Earlier today I posted about performance issues with the Bayonetta port - where a 7 year old game was dropping below 30 FPS in places for no apparent reason.
After hours of experimenting with all the suggested fixes and doing some testing of my own, I finally found what was causing this: the HPET feature.

I think that Ryzen Master was the first piece of software that I installed on this PC right after setting up Windows, and the current version of it will not run without HPET enabled.
After removing the Boot Configuration Data that Ryzen Master set, which forces HPET to be used, the game is now running at a flawless 60 FPS as it should.

To fix this, open up PowerShell with Admin privileges and enter the following command:
Code:
BCDEdit /deletevalue useplatformclock

You then have to restart your PC for this to take effect.
Use 'restart' and not 'shut down'.
 

Larogue

Member
I think 1600 is the best if you are fine with OCing it little bit. Otherwise either get 1600X and run it stock. Or 1500X if you wanna save some $$.
 
I think 1600 is the best if you are fine with OCing it little bit. Otherwise either get 1600X and run it stock. Or 1500X if you wanna save some $$.

Yep, especially if you plan to use the included cooling to get the 1600 upto ~3.7-3.8ghz. You can match or beat the performance of the 1600x and save $50 in the process.

It's the ultimate sweet spot gaming chip.
 
I realize the blu-ray player/ps3 slim Vs. CPU power is very loose.

I was simply trying to point out that Intel seems to use a lot less power, when overclocked to the max, vs Ryzen OC'd to the max. And that hey, that can actually make a difference in your monthly bill.

But for a little more specifics:

I have seen two PS3 slim power usage charts. Both compared it to a Samsung BD-S3600, which is officially rated for 30w operation. And those two comparisons said it used about 20w for blu-ray playback.

I have a Sony BDP-S390. It is rated for 11w during operation.

In my case, F.R.I.E.N.D.S. Was 720p h.264 rips, running off the slim's internal hard drive. PS3 power usage, when reading h.264 rips, is an unknown.

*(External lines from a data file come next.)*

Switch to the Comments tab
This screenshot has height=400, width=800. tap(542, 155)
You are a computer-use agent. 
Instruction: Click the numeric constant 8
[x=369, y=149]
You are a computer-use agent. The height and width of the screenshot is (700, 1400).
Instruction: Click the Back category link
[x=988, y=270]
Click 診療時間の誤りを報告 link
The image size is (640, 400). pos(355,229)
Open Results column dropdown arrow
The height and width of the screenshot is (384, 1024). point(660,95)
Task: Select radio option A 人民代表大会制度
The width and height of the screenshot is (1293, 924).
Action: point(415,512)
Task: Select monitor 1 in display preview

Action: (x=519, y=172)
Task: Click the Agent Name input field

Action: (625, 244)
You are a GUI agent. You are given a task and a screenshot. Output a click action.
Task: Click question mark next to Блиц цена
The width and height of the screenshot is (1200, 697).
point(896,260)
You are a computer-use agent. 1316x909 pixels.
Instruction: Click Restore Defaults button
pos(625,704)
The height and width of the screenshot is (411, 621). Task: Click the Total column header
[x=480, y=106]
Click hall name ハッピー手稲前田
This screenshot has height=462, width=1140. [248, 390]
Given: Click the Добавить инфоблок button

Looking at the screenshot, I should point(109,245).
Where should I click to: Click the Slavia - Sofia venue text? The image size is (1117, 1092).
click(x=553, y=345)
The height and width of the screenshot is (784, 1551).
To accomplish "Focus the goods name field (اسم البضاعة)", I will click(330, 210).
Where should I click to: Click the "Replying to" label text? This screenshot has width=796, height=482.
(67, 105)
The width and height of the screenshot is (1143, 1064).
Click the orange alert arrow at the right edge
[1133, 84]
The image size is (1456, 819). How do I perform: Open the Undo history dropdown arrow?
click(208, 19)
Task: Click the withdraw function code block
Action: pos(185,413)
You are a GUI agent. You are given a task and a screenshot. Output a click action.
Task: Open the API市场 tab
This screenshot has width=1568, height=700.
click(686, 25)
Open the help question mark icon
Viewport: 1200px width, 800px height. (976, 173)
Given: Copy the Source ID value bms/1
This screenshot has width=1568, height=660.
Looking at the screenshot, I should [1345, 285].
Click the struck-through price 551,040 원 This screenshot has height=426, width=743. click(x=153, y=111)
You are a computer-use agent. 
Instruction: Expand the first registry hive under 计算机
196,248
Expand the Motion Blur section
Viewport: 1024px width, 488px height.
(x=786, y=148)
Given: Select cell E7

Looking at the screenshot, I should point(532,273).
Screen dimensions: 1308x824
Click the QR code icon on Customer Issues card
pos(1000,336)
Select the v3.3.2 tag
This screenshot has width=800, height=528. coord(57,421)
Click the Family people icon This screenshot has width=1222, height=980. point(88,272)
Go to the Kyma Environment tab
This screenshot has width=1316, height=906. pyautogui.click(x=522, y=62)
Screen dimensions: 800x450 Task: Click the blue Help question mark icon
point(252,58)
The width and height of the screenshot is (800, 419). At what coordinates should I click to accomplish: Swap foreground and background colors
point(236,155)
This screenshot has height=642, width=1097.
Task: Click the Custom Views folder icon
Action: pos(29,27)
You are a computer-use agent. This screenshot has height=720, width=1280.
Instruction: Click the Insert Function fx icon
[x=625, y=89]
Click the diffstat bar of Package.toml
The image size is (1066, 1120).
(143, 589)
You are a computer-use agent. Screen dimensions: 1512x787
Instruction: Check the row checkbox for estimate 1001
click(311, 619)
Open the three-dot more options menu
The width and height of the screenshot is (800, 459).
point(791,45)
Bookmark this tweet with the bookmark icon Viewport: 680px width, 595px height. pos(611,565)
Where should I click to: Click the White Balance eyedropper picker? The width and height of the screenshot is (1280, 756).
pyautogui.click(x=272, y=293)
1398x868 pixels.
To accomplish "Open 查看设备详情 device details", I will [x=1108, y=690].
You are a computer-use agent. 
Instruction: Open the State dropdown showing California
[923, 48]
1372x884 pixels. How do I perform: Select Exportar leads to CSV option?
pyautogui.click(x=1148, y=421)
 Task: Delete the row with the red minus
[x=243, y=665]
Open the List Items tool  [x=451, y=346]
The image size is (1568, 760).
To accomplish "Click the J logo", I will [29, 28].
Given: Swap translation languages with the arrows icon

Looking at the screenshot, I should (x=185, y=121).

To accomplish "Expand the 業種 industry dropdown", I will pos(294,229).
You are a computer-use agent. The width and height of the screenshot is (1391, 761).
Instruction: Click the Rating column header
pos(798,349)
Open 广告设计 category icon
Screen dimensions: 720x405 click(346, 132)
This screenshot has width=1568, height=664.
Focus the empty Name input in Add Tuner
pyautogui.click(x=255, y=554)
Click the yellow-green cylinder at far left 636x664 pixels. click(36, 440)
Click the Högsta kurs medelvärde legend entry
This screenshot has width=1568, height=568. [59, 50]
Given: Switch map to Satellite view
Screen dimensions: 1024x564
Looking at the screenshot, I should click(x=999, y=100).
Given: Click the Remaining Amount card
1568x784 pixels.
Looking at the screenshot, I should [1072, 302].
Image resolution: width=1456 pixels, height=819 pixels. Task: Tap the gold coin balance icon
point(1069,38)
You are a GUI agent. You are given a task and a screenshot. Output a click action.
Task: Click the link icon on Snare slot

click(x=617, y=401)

It's gotta be at least as much as blu-ray playback.

My BDP-S360 was pulling the same files off a compact 3tb USB hard drive, which only requires the power provided over USB, to operate.

If you care about power consumption then you're not going to be running your CPU "overclocked to the max". Drop those Ryzen CPUs down to 3.7-3.8ghz and they become very competitive in performance per watt.
 
thinking about putting my planed r5 1600 build in an µATX case. do i have to consider thermal aspects somewhat like with mITX or will that be a non issue even with larger GPUs (like vega or something)?